» Reading passage
#####
10KSB for IRV INC filed on 7/14/00 4:44:00 PM
INVESTOR RELATIONS CONSULTING AGREEMENT
THIS CONSULTING AGREEMENT (the "Agreement") is made and entered into this 3rd day of February 2000, between Access1 Financial (the Consultant), whose principal place of business is 2224 Main Street, Santa Monica, CA 90405, and Southshore Corporation at 10750 Briarwood Ave., Englewood, CO 80112.
WHEREAS, the Consultant is willing and capable of providing on a "Best Efforts" basis, various consulting services. The Client desires to retain the Consultant as an Independent Contractor based upon the following terms and conditions. This includes financial public relations for and on behalf of the client in relation to interactions with broker-dealers, shareholders and member of the public. This may also include certain fund raising efforts as requested by Client of the Consultant. In consideration of the mutual promises and agreement hereinafter set forth, the receipt and sufficiency of this care hereby acknowledged, the parties herein agree as follows:
1. CONSULTING SERVICES. The Client hereby retains the Consultant as an independent consultant to the Client and the Consultant hereby accepts and agrees to such retention. This Agreement constitutes and embodies the entire understanding and agreement of the parties and supersedes and replaces all prior understandings, agreements and negotiations between the parties. The Consultant shall render to the Client such services of an advisory or consultative nature in order to act as the Investor Relations arm of The Client.
#####
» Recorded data

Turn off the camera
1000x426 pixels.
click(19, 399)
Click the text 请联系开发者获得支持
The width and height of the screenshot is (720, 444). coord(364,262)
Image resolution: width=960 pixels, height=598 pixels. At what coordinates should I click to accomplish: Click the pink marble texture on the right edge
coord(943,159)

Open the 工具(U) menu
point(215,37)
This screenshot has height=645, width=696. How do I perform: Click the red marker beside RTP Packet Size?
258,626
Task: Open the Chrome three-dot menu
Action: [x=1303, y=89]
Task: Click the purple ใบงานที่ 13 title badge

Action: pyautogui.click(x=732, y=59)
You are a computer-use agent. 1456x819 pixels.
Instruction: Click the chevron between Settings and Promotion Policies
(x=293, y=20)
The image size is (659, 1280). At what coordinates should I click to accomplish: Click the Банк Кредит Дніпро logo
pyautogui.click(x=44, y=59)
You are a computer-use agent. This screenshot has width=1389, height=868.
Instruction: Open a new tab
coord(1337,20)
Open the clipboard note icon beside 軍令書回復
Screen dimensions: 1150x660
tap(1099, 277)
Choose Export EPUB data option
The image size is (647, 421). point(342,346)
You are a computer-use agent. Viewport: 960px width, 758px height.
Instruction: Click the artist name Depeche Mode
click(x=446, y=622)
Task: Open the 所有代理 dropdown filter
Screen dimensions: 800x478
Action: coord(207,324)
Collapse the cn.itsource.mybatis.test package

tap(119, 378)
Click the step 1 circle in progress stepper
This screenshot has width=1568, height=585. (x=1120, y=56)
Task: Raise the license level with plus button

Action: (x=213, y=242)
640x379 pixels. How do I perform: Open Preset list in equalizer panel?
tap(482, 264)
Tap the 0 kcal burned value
#####
» Exercise set
1. Answer these questions using the consulting agreement, one answer per line:
(a) On what date was the agreement made?
(b) What address is given as the Consultant's principal place of business?
(c) According to section 1, what is the Consultant to act as for the Client?
2. From the consulting agreement, extract word for word the part that opens with the words containing "10KSB for IRV" and closes with "Englewood, CO 80112.".

» Final results
1.
(a) The 3rd day of February 2000.
(b) 2224 Main Street, Santa Monica, CA 90405.
(c) The Investor Relations arm of the Client.

2.
10KSB for IRV INC filed on 7/14/00 4:44:00 PM
INVESTOR RELATIONS CONSULTING AGREEMENT
THIS CONSULTING AGREEMENT (the "Agreement") is made and entered into this 3rd day of February 2000, between Access1 Financial (the Consultant), whose principal place of business is 2224 Main Street, Santa Monica, CA 90405, and Southshore Corporation at 10750 Briarwood Ave., Englewood, CO 80112.